The Texas House adjourned its special session Tuesday after passing its version of property tax relief, sending the legislation to the Texas Senate, which can either accept the House version of the bill or force another special session.
Governor Greg Abbott called the special session on property taxes and border security on Monday after the legislature failed to pass bills on these priorities during the regular legislative session, as previously reported by The Dallas Express.
Property tax relief is now in the hands of the Texas Senate, but the two chambers have disagreed on how to reduce property taxes since the beginning of the regular session.
House Speaker Dade Phelan has advocated cutting the state’s appraisal cap, while Lt. Gov. Dan Patrick has pushed for more property tax exemptions, particularly homestead exemptions.
However, both chambers agree that property tax compression should be included.
The Senate passed its property tax relief bill, including homestead exemptions and property tax compression, on Tuesday before going into recess until Friday.

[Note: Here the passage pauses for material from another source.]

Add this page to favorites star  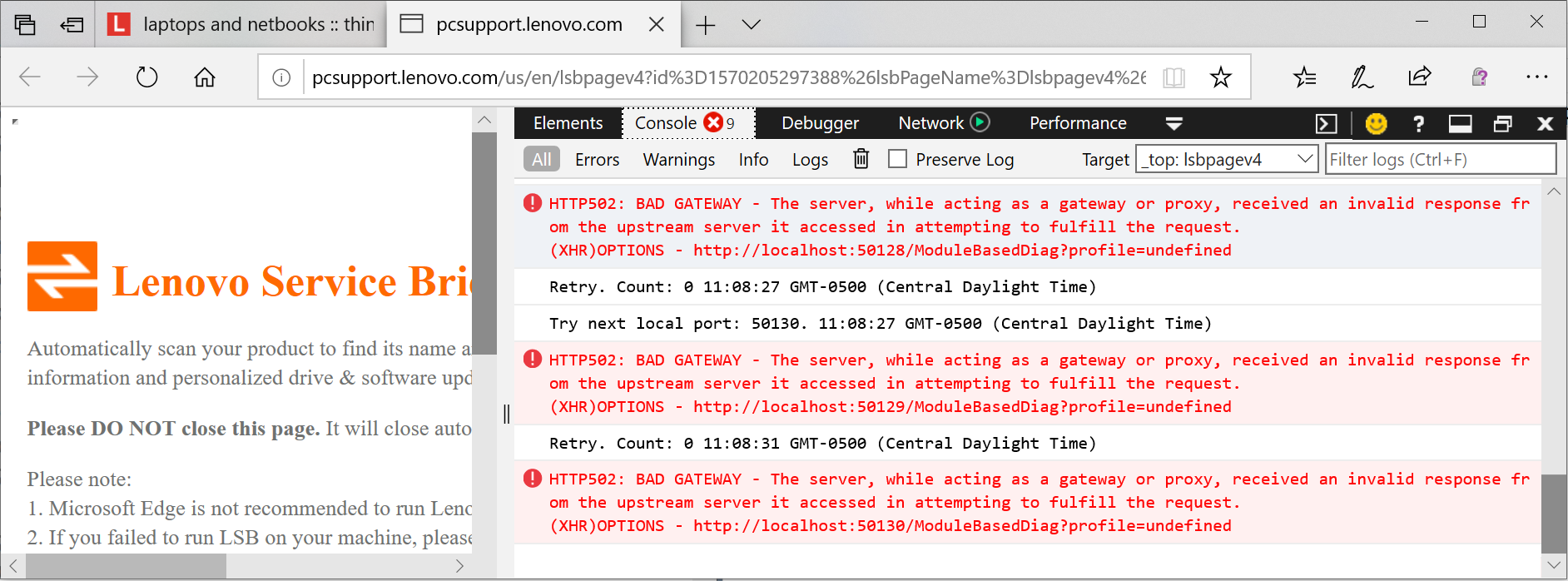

Later in the day, the House passed its version of property tax relief along with border security legislation that cracks down on human smuggling.
Governor Abbott praised the House’s legislation in a statement on Tuesday, saying, “The Texas House is the only chamber that passed a property tax cut bill that is germane to the special session that I called to provide Texans with property tax relief.”
“It provides more cuts to property tax rates than any other proposal at this time,” he said. “It is supported by the most respected tax think tank in the state, as well as more than 30 homeowner, consumer, and business groups across the state. I look forward to signing it when it reaches my desk.”
The tax think tank Governor Abbott referred to is the Texas Taxpayers and Research Association (TTARA).
“We appreciate the swift action by the House to pass a bill that provides meaningful, permanent property tax cuts showing up in Texas mailboxes this year,” said TTARA President Dale Craymer.
However, Lt. Gov. Patrick lambasted the House in a Tuesday morning speech at the Texas Public Policy Foundation and blamed Speaker Phelan for the legislature’s failure to resolve property tax relief during the regular session.
“I’m tired of the dysfunction in the house,” he said. “This should be easy. It’s three Republican leaders. I shouldn’t need to take Tylenol three times a day.”
“Do you think the governor is going to veto a homestead exemption? No,” Patrick added. “I’m not worried about the governor signing it. The House has got to pass it.”
Phelan responded that the Senate’s version of property tax relief would not pass because it is “not germane to the governor’s call” for the session.
“I want to thank Governor Abbott for his leadership and willingness to work with the House as we negotiated on these issues,” he said. “His special session call gave us clear-cut direction to buy down property taxes using tax compression, and the passage of today’s legislation fulfills that call.”